Grid Isolation: Removing massive data center loads from the public grid, preventing utility price spikes for citizens.
Thermal Arbitrage: Utilizing the waste heat of fusion reactors to warm surrounding urban spaces or power local greenhouses.
Compute Sovereignty: Allowing nations to run high-performance AI infrastructure without depending on global energy pipelines.
This model of wafer-scale sovereignty, backed by local fusion reactors, ensures that the growth of artificial intelligence does not compromise our climate goals. In fact, the demand for AI compute is acting as a primary financial driver for the commercial deployment of fusion, accelerating the transition to a clean grid.
A New Roadmap for Climate Policy
To capitalizes on this transition, policymakers must abandon the catastrophic assumptions of RCP 8.5 and update their strategies for an era of energy abundance.

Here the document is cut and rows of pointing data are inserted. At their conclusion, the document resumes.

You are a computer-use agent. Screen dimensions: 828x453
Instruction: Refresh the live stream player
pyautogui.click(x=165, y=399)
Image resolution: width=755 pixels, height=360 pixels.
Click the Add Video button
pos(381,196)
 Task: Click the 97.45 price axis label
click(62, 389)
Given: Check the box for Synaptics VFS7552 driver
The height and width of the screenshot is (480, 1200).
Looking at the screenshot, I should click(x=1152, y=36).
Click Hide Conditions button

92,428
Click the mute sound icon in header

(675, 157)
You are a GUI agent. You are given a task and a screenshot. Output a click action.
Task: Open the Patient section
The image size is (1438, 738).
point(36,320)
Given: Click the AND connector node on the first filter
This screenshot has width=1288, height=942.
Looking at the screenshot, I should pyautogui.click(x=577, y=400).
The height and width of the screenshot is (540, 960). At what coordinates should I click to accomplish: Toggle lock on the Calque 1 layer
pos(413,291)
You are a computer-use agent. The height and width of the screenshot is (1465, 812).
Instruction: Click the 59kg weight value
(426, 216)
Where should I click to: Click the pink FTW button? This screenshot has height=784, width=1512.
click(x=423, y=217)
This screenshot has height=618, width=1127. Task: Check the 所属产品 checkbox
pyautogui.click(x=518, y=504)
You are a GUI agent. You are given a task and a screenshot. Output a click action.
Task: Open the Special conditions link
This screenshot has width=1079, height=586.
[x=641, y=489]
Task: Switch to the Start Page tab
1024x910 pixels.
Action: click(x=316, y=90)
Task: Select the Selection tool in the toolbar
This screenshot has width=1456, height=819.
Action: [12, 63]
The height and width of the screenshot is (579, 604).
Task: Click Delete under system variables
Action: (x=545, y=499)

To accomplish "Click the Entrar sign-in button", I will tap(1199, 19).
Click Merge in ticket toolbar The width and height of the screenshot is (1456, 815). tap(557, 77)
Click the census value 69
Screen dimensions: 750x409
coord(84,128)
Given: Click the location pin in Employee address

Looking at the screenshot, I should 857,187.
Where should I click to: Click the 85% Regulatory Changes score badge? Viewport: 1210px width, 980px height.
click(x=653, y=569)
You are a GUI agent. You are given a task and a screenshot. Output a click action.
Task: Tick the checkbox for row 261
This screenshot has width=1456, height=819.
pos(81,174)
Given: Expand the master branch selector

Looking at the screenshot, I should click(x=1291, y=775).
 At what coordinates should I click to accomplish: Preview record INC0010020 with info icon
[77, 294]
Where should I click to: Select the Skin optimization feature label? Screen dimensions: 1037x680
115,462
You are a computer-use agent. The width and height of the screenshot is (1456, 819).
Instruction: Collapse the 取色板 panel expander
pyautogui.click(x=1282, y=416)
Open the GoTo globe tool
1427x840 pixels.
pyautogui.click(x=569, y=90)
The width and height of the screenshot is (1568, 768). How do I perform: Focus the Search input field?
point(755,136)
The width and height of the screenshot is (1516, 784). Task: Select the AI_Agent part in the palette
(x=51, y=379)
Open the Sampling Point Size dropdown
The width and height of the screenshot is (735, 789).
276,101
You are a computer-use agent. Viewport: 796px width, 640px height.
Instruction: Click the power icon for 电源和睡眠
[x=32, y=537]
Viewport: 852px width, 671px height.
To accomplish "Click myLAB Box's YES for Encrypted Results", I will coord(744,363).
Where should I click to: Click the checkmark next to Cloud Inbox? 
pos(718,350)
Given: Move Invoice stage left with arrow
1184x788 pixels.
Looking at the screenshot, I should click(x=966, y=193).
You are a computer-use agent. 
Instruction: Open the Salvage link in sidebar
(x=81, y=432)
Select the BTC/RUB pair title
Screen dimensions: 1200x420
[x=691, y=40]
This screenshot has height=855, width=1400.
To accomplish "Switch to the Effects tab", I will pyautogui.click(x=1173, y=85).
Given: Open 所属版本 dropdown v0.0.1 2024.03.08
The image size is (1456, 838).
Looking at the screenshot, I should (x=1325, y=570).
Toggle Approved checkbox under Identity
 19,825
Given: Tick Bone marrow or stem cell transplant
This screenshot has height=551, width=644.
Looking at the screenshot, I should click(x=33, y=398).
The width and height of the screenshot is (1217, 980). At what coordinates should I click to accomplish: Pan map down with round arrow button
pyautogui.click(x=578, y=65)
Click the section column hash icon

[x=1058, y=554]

First, we must stop using outdated worst-case scenarios to justify extreme economic interventions that stifle innovation. When policy is designed around an unrealistic panic, it often results in inefficient subsidies, regulatory gridlock, and the suppression of the very technologies—like micro-fusion and modular geothermal—that can solve the problem.
Second, we must streamline the regulatory approval pathways for clean energy infrastructure. The biggest bottleneck to the clean transition is no longer cost or technology; it is permit latency. We must reform the NEPA-like regulatory frameworks that allow NIMBY opposition to delay grid construction, solar installations, and fusion licensing for years.
Finally, we must invest in the infrastructure of abundance. This means upgrading our transmission grids, building large-scale carbon capture demonstration plants, and investing in advanced materials research.
The challenge of the twenty-first century is not energy scarcity; it is grid connection.
We have the technology to build a clean, wealthy, and stable world. The worst-case climate scenario is dead, not because we stopped dreaming, but because we started engineering. It is time to leave the paralysis of RCP 8.5 behind and embrace the challenge of building a post-scarcity future.